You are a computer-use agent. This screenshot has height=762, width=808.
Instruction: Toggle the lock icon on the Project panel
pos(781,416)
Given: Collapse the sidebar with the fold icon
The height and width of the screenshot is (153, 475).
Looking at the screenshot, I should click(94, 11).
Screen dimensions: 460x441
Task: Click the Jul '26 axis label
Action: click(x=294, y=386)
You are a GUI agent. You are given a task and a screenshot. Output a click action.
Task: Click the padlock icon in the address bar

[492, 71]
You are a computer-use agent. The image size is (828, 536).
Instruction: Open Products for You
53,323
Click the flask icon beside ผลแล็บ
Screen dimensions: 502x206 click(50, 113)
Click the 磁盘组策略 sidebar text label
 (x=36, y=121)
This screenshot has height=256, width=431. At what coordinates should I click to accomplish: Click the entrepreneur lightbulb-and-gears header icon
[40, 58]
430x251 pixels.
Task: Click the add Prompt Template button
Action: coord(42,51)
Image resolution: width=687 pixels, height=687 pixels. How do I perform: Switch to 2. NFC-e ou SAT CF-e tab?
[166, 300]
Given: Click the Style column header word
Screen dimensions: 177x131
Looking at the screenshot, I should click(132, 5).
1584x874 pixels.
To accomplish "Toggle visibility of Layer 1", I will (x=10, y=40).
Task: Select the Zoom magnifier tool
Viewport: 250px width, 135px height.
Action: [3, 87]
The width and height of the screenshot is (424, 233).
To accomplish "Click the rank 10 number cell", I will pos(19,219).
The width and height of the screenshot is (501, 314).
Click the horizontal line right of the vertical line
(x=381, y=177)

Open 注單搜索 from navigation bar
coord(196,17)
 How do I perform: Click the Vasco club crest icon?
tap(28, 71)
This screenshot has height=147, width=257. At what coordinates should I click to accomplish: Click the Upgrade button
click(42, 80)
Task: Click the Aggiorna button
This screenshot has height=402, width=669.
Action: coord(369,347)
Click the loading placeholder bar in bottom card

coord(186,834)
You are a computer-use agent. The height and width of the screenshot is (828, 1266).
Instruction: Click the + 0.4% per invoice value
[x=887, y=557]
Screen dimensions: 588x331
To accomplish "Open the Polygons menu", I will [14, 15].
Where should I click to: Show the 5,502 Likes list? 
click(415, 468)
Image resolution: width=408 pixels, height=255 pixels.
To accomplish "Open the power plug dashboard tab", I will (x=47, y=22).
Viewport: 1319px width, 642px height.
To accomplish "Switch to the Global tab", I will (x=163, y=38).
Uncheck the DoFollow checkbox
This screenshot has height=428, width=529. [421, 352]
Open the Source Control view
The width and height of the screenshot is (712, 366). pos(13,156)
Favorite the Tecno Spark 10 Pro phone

+++

**Exercise:**
Word for word, repeat the lines from the one holding "You are a computer-use agent. The height" through the last line of the entries, both included.

**Task solution:**
You are a computer-use agent. The height and width of the screenshot is (828, 1266).
Instruction: Click the + 0.4% per invoice value
[x=887, y=557]
Screen dimensions: 588x331
To accomplish "Open the Polygons menu", I will [14, 15].
Where should I click to: Show the 5,502 Likes list? 
click(415, 468)
Image resolution: width=408 pixels, height=255 pixels.
To accomplish "Open the power plug dashboard tab", I will (x=47, y=22).
Viewport: 1319px width, 642px height.
To accomplish "Switch to the Global tab", I will (x=163, y=38).
Uncheck the DoFollow checkbox
This screenshot has height=428, width=529. [421, 352]
Open the Source Control view
The width and height of the screenshot is (712, 366). pos(13,156)
Favorite the Tecno Spark 10 Pro phone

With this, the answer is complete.